### WORK ORDER
Please find all lines containing "computer" in the listing below and copy them.

::::

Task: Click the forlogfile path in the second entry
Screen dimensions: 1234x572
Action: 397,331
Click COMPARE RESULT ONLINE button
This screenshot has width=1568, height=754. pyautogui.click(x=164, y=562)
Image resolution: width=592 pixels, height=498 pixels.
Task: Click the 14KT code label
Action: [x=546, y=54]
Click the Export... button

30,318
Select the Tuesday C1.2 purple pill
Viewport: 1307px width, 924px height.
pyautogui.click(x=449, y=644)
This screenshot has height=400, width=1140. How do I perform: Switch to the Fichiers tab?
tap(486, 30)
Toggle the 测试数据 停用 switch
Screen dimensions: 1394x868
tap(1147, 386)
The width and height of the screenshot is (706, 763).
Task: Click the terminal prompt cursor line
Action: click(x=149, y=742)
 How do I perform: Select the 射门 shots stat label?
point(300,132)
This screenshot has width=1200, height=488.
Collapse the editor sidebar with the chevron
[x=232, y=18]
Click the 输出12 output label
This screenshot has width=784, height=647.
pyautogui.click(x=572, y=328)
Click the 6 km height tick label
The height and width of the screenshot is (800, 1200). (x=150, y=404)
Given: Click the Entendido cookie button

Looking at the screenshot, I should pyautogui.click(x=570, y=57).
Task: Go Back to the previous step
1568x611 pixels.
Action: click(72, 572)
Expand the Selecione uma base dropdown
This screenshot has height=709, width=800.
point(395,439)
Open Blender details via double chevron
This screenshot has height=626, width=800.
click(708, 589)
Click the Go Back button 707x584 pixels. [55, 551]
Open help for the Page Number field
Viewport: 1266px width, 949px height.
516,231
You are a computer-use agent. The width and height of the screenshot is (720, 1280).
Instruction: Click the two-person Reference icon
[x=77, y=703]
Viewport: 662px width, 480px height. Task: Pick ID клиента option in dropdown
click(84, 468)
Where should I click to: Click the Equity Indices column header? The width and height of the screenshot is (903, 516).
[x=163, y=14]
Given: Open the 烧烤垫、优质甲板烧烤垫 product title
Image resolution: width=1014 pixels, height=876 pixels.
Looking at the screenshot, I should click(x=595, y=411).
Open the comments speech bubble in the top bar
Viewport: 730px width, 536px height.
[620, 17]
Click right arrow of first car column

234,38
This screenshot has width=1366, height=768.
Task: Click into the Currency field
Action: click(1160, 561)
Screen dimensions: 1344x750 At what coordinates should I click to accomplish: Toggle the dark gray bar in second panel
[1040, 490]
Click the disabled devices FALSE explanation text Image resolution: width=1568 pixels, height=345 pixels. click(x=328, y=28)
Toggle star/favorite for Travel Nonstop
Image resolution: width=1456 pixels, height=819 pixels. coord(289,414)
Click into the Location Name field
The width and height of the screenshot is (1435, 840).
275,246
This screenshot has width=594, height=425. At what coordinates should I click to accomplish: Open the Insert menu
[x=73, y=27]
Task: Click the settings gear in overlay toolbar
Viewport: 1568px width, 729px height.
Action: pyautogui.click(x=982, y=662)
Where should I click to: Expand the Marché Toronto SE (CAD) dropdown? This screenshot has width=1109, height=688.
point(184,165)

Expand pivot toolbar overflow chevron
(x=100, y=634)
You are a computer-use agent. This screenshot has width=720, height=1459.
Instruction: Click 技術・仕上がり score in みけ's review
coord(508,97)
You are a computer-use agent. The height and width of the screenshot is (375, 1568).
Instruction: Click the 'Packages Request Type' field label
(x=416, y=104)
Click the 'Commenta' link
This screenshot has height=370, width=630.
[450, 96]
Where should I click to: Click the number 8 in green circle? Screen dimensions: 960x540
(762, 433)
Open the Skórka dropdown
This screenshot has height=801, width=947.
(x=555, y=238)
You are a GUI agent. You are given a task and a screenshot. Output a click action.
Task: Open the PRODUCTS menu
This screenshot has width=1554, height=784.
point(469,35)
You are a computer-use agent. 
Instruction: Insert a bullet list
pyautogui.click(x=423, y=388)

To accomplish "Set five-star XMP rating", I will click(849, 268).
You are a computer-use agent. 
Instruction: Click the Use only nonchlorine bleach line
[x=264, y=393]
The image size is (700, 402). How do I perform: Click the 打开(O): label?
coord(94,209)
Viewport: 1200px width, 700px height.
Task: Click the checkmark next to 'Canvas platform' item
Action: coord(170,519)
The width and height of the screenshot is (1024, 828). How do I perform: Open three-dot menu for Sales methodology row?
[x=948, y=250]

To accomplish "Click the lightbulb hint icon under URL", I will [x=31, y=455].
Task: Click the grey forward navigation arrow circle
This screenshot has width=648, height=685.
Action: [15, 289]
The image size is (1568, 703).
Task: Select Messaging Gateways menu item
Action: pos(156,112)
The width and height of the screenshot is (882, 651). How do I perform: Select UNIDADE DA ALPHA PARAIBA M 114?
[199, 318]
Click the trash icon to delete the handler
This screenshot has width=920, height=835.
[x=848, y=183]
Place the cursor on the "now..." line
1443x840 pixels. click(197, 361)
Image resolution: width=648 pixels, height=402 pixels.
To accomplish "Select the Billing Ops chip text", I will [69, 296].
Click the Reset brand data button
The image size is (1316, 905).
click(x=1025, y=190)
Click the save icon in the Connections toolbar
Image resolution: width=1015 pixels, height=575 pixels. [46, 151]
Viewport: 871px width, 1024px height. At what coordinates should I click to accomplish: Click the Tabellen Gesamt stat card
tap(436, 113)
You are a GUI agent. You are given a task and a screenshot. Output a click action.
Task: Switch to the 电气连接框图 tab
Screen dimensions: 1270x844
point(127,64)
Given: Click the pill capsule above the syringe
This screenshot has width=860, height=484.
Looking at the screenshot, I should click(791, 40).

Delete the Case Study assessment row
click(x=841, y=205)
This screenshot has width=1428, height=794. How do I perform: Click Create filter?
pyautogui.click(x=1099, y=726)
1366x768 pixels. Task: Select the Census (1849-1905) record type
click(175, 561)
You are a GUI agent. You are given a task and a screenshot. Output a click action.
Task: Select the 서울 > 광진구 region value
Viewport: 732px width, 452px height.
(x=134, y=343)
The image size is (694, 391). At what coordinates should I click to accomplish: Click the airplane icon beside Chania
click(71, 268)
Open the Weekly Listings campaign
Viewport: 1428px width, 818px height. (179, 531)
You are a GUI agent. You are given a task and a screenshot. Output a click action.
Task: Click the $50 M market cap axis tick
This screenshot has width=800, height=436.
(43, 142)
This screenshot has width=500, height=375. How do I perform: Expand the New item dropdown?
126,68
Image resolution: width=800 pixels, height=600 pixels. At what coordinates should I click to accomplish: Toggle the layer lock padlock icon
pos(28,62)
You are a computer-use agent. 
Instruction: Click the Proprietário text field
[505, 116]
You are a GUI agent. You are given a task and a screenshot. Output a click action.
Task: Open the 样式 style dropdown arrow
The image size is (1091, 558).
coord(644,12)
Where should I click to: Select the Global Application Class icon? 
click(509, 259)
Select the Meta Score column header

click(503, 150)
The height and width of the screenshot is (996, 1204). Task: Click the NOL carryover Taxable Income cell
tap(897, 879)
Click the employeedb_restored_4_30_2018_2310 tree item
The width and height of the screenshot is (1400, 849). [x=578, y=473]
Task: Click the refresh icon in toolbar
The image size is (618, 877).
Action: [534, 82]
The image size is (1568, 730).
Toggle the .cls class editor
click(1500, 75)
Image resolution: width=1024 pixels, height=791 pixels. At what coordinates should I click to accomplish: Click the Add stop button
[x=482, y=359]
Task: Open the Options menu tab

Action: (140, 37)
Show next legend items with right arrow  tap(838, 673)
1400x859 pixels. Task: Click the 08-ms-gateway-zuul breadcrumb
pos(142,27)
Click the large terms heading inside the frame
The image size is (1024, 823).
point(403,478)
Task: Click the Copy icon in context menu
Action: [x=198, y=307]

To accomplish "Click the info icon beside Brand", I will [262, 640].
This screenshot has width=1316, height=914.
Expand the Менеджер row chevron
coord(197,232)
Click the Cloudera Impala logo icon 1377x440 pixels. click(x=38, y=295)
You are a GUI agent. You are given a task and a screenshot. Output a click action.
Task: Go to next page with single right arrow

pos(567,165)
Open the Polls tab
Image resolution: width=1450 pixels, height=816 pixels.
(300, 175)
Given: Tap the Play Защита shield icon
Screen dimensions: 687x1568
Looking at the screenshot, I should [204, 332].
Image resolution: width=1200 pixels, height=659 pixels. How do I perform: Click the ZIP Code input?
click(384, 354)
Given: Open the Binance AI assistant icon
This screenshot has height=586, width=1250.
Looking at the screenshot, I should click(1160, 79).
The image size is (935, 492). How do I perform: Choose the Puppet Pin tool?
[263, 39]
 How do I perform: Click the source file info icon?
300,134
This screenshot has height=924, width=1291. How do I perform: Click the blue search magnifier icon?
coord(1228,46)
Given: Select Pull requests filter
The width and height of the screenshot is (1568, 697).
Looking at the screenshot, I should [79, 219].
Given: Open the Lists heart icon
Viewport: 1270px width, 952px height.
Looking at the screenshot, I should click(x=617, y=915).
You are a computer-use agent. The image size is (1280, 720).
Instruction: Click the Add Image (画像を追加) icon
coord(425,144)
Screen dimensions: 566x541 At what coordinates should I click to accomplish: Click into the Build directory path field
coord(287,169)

::::

### WRITTEN ANSWER
You are a computer-use agent. The width and height of the screenshot is (720, 1280).
You are a computer-use agent. This screenshot has width=720, height=1459.
You are a computer-use agent. The height and width of the screenshot is (375, 1568).
You are a computer-use agent. 
You are a computer-use agent. 
You are a computer-use agent. 
You are a computer-use agent. The image size is (1280, 720).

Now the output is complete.